|Dombrink kurtzman, Mary ann|
Submitted to: Journal of Toxicology and Applied Pharmacology
Publication Type: Peer reviewed journal
Publication Acceptance Date: 7/24/1997
Publication Date: N/A
Citation: Interpretive Summary: A group of chemical compounds known as fumonisins are produced by some types of molds that grow on corn. These compounds are toxic to animals fed moldy corn, even causing death. Fumonisins could also be involved in some types of human disease, especially in regions of Africa and China where moldy food is often consumed. Once consumed, fumonisins interfere with the ability of the body's cells to manufacture a particular type of fat. These fats are known as sphingolipids, and they are very important for the proper functioning of all cells. The interference is most likely the mechanism by which fumonisins cause illness. In this paper, we report the relative ability of several different fumonisins, or analogs, to block sphingolipid formation. Most of the analogs tested were about equal in ability, but some had reduced activity, and one had no activity, The toxins with reduced activity were modified fumonisins that are formed during the processing of corn to make masa flour used to make tortillas. Thus, this centuries old processing method may reduce the danger of consuming moldy corn. The fumonisin that had no effect on sphingolipids we predict will also have not toxicity, but this is yet to be tested. We also tested other common mold toxins that are unrelated to fumonisins, and therefore differ chemically. None of the ones we tested blocked sphingolipid formation. This finding is important because the effect of fumonisins on sphingolipids has been proposed as an early diagnostic indicator of fumonisin ingestion. If the response was a nonspecific response of cells to any toxin, then the diagnostic test would be no good.

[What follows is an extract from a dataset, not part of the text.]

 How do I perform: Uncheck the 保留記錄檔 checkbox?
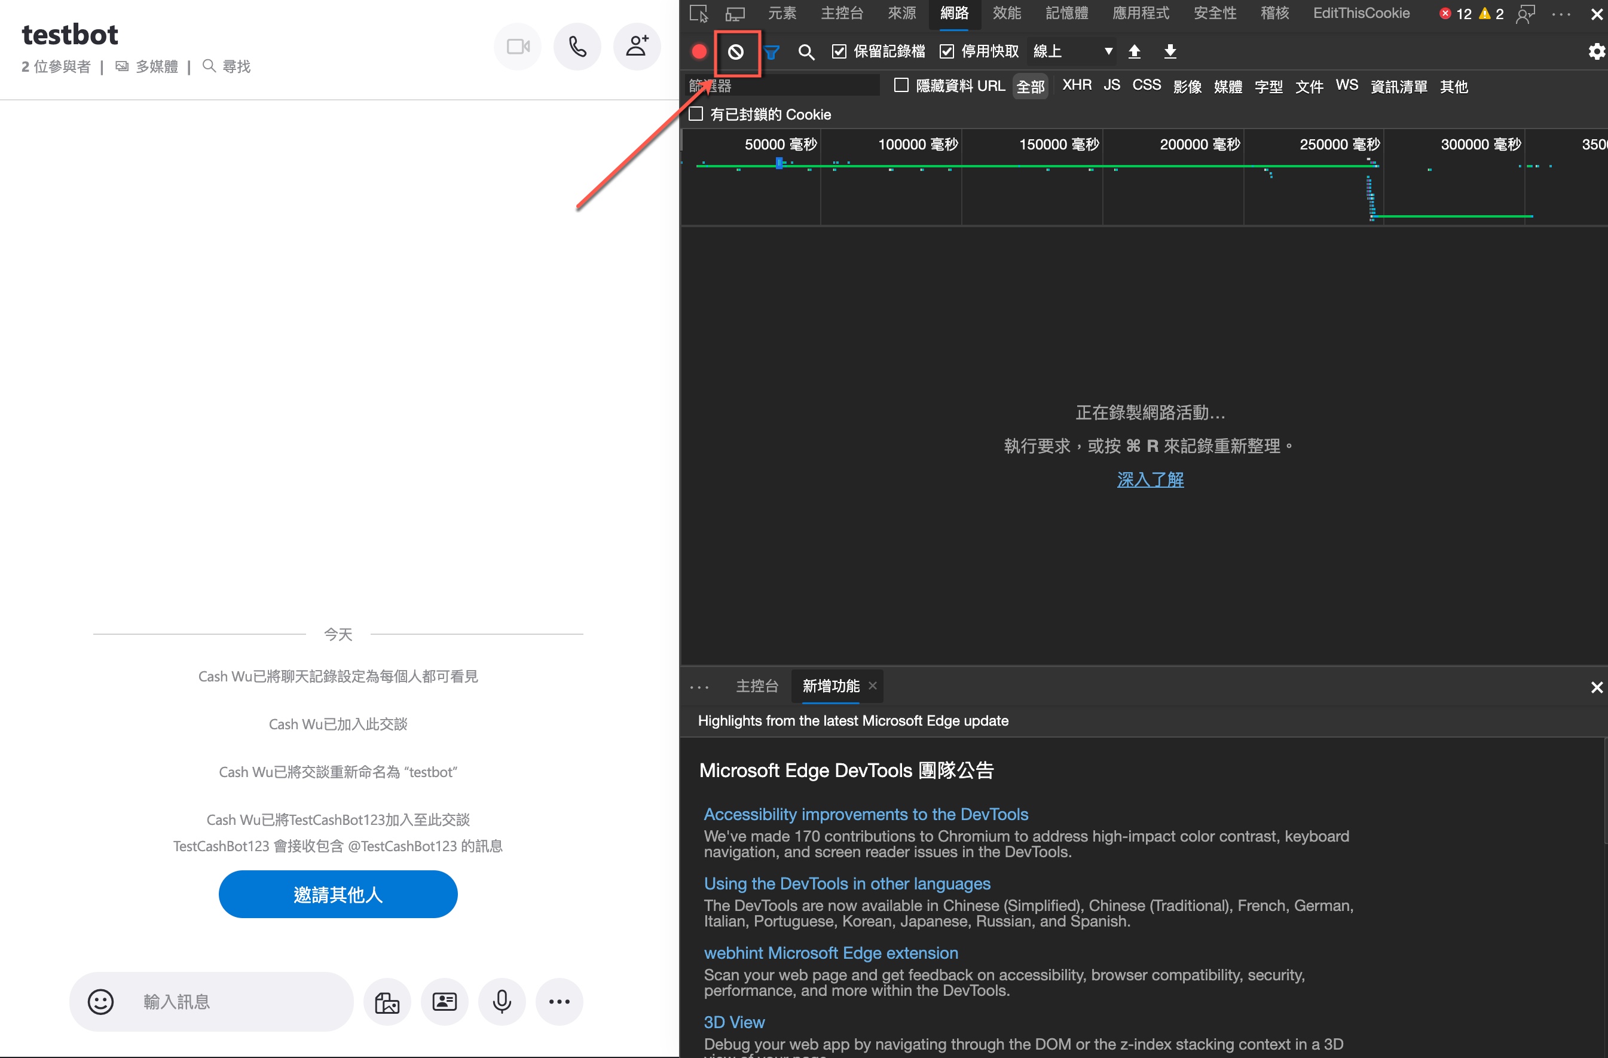pos(839,51)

Technical Abstract: Fumonisin B1 (FB1) is the predominant member of a family of toxic metabolites produced by several species of Fusarium, and is commonly found on corn. FB1 is a potent competitive inhibitor of ceramide synthase, which catalyzes the conversion of sphinganine (Sa) and sphingosine (So) to ceramide. The resultant accumulation of free sphingoid bases and the disruption of sphingolipid metabolism is believed to be the mechanism of toxicity of the fumonisins. We determined the relative potency of analogs of FB1 to inhibit ceramide synthase, as measured by the elevation of free Sa and Sa:So in rat liver slices. Fumonisins B1, B2, B3, B4, C4 and TA toxin (a structurally similar mycotoxin produced by the tomato pathogen, Alternaria alternata f. Sp. lycopersici) were approximately equipotent inhibitors. Hydrolyzed fumonisins B1, B2 and B3, which lack the tricarballylic side chains, were only 30-40% as potent as the parent toxins. N-acetylated FB1 (FA1) did not block ceramide synthase, suggesting that FA1 is non-toxic. The ability of relatively high (10 and 100 macro-molar) doses of other mycotoxins that bear no structural similarity to fumonisins, including aflatoxin B1, cyclopiazonic acid, beauvericin, T-2 toxin, sterigmatocystin, luteoskyrin, verrucarin A, scirpentriol and zearalenone, to block ceramide synthase was also determined. All of the toxins tested were negative in the bioassay with the exception of fumonisins, indicating that disruption of sphingolipid metabolism is a specific cytotoxic response.